*TASK DETAILS:*
Below are entries; copy exactly, and only, the lines from the one containing "Where should I" through their final line, leaving out pictures.

*INFORMATION SHOWN:*
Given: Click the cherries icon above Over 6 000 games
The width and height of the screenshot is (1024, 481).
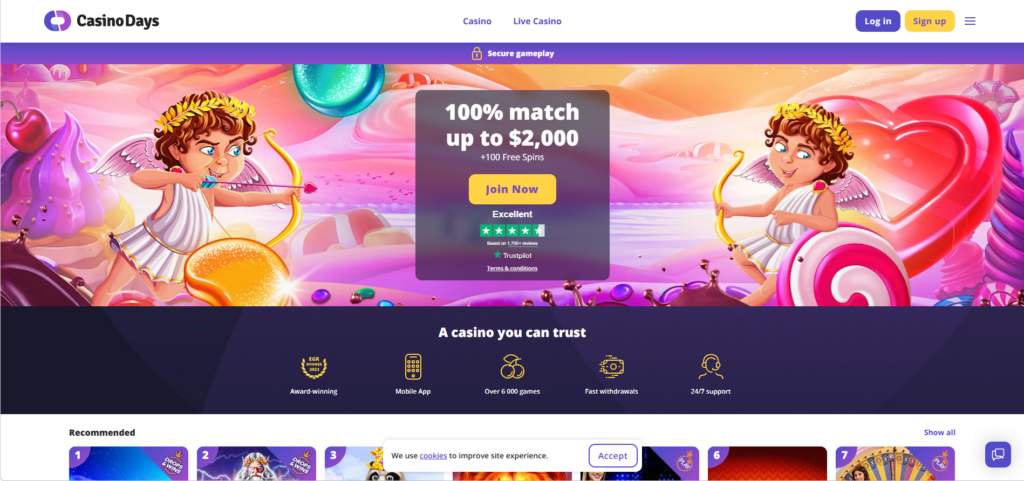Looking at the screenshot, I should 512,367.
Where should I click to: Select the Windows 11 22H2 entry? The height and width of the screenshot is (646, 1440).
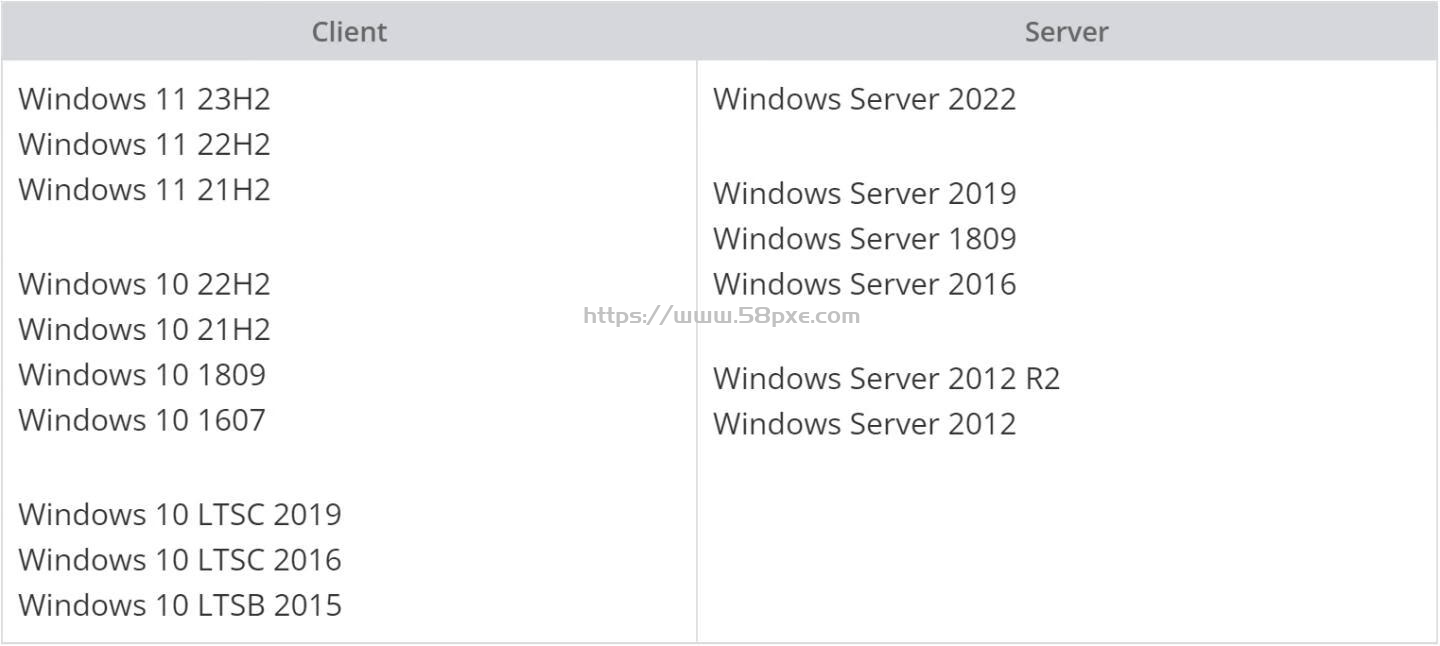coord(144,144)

*ANSWER SECTION:*
Where should I click to: Select the Windows 11 22H2 entry? The height and width of the screenshot is (646, 1440).
coord(144,144)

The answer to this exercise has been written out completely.